What is this?Phantasy Star Online 2 (PSO2) is a free-to-play (with real-money perks and bonuses) massive-multiplayer squad-based sci-fi action-rpg diablo-like, the sequel to Phantasy Star Online on the Dreamcast, Gamecube, Xbox, and PC, and the spiritual successor to Phantasy Star Universe and Phantasy Star Portable (1 and 2).
What makes it interesting?Free-to-play, maybe? The game can be a relatively straight-forward and relaxing action-rpg, or you can play it like I do and make it more like Lost Planet, circle strafing around everything, dodge-rolling, and shooting huge creatures in obvious glowing weakpoints.
The game tries to stay true to its roots, with rpg-type levelling, stat-bonuses, tiered weapons, and mags (upgradable support 'items/companions') but adds a lot of the action elements from games like Phantasy Star Portable 2: you actually need to aim at enemies and you can dodge out of the way. PSO2 adds jumping - which allows you to easily get to higher ground, avoid attacks, or hit hard-to-reach weak points. Speaking of that, enemies now all have 'weak areas' which do more damage when attacked, forcing you to aim even more carefully. If you're not keen on aiming, there's an auto-lock-on feature too.

## SET TASK 1
Write out the passage of the Phantasy Star Online 2 overview from "What is this?Phantasy" to "obvious glowing weakpoints.", reproducing it verbatim.

## THE DATA
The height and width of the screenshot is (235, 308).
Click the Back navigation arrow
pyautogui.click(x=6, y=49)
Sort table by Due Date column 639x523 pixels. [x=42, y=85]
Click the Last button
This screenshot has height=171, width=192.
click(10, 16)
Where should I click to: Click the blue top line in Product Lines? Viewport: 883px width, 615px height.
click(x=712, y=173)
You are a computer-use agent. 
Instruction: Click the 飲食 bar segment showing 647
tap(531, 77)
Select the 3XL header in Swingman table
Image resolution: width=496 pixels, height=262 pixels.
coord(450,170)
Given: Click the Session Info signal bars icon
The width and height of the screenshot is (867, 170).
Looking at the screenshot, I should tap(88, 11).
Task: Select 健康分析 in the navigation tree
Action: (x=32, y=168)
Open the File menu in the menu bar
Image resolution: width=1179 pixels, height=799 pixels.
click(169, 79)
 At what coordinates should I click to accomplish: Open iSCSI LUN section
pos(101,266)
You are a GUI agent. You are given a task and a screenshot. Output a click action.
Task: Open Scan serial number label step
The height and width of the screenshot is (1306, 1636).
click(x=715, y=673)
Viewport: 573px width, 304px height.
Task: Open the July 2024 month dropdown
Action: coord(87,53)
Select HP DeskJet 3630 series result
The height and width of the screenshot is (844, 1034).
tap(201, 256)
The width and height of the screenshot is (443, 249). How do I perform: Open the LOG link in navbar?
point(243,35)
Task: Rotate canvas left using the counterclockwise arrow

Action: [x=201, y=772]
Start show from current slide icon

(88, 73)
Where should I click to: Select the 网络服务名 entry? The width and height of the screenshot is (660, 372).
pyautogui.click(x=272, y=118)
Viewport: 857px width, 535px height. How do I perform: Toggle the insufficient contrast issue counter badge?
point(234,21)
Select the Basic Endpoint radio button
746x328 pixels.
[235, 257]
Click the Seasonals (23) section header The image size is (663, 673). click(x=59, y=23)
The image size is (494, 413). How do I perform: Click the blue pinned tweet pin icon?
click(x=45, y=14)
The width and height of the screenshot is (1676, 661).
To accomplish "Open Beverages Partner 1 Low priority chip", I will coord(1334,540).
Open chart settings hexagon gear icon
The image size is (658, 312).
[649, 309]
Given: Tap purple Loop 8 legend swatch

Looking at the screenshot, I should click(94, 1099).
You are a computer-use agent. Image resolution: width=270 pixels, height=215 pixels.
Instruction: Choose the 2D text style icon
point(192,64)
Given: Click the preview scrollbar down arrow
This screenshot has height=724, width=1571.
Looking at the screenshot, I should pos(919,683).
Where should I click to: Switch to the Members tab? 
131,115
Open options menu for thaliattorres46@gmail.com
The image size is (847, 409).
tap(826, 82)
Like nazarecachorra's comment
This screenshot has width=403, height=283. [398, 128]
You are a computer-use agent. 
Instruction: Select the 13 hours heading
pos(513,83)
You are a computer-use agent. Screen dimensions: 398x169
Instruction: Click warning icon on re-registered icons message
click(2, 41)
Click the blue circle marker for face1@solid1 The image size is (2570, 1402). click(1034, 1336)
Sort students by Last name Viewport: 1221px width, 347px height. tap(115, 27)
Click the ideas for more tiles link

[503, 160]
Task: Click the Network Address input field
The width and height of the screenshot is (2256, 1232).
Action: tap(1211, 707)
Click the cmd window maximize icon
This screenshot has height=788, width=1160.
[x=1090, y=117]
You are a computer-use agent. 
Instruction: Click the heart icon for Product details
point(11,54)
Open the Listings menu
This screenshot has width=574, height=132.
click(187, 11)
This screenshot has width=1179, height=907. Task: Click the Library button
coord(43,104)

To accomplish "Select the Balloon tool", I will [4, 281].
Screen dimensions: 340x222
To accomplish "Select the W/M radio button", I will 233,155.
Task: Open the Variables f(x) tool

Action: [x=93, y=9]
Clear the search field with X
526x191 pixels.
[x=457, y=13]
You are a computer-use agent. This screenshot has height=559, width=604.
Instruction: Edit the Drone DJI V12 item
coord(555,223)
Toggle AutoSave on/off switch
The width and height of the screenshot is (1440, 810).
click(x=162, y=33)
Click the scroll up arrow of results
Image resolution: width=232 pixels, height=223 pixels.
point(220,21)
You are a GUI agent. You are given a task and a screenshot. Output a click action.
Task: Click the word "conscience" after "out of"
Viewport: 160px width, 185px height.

## SET TASK 2
Count the lines of the entries that contain the string "arrow", treating uppercase and lowercase as distinct, and reply with the number alone.

## RESPONSE 1
What is this?Phantasy Star Online 2 (PSO2) is a free-to-play (with real-money perks and bonuses) massive-multiplayer squad-based sci-fi action-rpg diablo-like, the sequel to Phantasy Star Online on the Dreamcast, Gamecube, Xbox, and PC, and the spiritual successor to Phantasy Star Universe and Phantasy Star Portable (1 and 2).
What makes it interesting?Free-to-play, maybe? The game can be a relatively straight-forward and relaxing action-rpg, or you can play it like I do and make it more like Lost Planet, circle strafing around everything, dodge-rolling, and shooting huge creatures in obvious glowing weakpoints.

## RESPONSE 2
4